Renner pflichtet ihm bei: "In Anbetracht der Tatsache, dass junge Menschen so ab zwölf langsam ihre politische Persönlichkeit entwickeln und sich damit auseinandersetzen, wäre es sehr, sehr wichtig, dass man spätestens ab dem zwölften Lebensjahr junge Menschen auch mit politischen Bildungsangeboten in der Schule abholt."

Forderung: Wahlrecht ab 16

Eine andere Möglichkeit, das politische Interesse der Jugend zu steigern, könnte auch ein Wahlrecht ab 16 sein. Laut Siegmund könne das an den Beispielen Brandenburg oder Hamburg, wo 16- und 17-Jährige schon seit längerem wählen dürfen, durchaus belegt werden: Die Wahlbeteiligung der jungen Altersgruppe sei in diesen Bundesländern deutlich höher.

Das liege zum einen daran, dass diese Altersgruppe häufig noch im Elternhaus lebe und sich zudem noch in schulischer Ausbildung befinde, sagt Siegmund. "Damit besteht eben die reelle Chance, dass tatsächlich auch im Rahmen der Schulen Vorbereitungsmaßnahmen getroffen werden auf diesen Wahltag."

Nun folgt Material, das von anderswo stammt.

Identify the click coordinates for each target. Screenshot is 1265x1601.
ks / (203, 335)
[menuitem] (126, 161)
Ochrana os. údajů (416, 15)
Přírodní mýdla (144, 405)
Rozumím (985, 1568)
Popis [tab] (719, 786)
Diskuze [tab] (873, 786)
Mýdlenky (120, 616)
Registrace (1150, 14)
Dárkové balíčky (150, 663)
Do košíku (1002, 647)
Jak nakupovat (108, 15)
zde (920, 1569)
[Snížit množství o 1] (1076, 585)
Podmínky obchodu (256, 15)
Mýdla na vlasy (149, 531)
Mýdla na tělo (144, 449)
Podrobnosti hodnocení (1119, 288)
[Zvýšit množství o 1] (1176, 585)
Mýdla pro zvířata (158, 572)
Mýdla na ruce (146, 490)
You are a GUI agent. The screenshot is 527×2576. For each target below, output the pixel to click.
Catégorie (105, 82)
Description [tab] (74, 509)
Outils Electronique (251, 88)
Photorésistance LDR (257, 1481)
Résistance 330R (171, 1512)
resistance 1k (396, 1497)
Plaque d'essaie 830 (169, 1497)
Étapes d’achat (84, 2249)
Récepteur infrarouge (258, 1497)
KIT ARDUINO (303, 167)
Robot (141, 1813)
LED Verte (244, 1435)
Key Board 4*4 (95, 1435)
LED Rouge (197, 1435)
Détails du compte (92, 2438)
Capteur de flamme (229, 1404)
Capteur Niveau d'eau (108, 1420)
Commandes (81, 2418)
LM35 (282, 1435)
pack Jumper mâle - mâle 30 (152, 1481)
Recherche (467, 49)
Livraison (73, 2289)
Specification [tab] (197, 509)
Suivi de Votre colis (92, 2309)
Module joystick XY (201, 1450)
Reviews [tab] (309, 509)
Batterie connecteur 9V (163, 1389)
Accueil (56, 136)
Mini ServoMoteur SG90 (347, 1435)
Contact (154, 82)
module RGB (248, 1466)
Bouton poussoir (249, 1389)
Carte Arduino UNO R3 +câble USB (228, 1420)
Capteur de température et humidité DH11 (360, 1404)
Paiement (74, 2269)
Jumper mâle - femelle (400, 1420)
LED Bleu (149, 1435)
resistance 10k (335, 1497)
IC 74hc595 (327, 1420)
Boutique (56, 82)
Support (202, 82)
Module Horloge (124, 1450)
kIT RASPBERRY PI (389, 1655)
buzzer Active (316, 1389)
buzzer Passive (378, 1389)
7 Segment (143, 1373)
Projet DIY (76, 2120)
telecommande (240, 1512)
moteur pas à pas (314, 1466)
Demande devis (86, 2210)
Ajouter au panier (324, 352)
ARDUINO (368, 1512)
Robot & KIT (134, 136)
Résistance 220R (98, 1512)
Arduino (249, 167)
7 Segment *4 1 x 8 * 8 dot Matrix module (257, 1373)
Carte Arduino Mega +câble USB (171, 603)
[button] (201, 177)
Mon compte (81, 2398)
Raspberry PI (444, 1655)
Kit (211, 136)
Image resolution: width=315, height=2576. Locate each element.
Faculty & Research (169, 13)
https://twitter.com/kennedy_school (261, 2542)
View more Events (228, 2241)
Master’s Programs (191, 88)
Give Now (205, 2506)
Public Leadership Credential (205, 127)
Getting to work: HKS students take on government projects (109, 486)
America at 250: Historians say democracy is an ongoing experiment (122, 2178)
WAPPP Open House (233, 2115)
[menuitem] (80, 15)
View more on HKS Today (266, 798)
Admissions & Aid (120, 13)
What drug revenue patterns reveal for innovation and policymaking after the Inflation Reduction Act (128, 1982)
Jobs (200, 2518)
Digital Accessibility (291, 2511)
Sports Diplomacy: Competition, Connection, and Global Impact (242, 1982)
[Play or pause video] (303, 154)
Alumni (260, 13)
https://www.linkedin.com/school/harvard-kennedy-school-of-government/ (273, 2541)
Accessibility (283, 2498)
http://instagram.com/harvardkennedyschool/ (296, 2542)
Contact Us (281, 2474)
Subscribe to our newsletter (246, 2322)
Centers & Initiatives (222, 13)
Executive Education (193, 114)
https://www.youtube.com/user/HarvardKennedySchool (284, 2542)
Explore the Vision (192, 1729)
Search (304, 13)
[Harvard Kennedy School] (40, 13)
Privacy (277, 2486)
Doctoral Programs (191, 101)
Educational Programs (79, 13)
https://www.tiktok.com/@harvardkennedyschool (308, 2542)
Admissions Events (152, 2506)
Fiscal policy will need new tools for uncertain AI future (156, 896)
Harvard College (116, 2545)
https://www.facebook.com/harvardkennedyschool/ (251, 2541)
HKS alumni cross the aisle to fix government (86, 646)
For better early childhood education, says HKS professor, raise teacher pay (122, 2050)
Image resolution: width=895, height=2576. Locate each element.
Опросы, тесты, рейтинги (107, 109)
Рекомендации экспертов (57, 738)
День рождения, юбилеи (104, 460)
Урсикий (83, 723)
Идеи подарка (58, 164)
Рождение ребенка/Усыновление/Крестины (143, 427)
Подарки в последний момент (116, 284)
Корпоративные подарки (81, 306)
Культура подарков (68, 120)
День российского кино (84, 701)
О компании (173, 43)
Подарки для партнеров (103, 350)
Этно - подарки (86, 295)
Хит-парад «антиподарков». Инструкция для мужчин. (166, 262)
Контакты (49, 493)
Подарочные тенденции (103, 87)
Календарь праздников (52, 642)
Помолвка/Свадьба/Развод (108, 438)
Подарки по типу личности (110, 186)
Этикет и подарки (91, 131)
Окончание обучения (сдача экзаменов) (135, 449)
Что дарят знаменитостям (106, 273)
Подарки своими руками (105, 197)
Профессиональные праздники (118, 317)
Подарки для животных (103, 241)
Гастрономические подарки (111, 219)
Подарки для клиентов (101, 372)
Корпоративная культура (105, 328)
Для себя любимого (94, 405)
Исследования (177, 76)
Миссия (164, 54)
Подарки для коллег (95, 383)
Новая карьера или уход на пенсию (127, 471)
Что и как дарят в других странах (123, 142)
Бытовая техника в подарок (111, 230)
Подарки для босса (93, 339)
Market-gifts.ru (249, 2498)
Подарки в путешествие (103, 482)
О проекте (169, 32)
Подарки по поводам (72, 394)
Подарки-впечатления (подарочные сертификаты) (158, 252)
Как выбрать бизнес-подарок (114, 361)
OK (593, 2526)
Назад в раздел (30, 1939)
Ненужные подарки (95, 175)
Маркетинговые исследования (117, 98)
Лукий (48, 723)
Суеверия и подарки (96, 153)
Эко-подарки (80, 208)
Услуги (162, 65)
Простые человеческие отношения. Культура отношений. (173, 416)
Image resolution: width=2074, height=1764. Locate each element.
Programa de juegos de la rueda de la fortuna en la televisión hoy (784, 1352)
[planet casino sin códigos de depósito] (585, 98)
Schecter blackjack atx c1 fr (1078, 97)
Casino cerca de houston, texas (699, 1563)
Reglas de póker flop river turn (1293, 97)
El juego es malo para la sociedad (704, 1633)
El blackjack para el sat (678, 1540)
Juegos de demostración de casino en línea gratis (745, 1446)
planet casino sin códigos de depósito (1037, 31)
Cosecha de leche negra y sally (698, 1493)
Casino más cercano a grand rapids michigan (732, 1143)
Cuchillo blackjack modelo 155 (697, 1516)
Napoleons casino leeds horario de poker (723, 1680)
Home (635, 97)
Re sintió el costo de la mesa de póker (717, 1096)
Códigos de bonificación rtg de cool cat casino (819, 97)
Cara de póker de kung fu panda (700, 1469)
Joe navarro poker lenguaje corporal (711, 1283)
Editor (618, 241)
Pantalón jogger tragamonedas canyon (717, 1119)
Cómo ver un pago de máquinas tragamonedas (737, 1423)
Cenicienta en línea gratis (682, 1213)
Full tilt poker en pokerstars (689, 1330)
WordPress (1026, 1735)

Über 50 Organisationen, Parteien und Jugendverbände unterstützen derzeit die Initiative "Vote16", die mit 25.000 Unterschriften ein Volksbegehren anstoßen will, um das Wahlalter in Bayern auf 16 zu senken - für einen der Mitstreiter, Valentin Weigel, der auch bei den Grünen aktiv ist, ein bedeutender Schritt, um auf die "Generation Nichtwähler" zuzugehen: "Man interessiert sich ja nur für die Demokratie, wenn man das Gefühl hat, man kann mitmachen."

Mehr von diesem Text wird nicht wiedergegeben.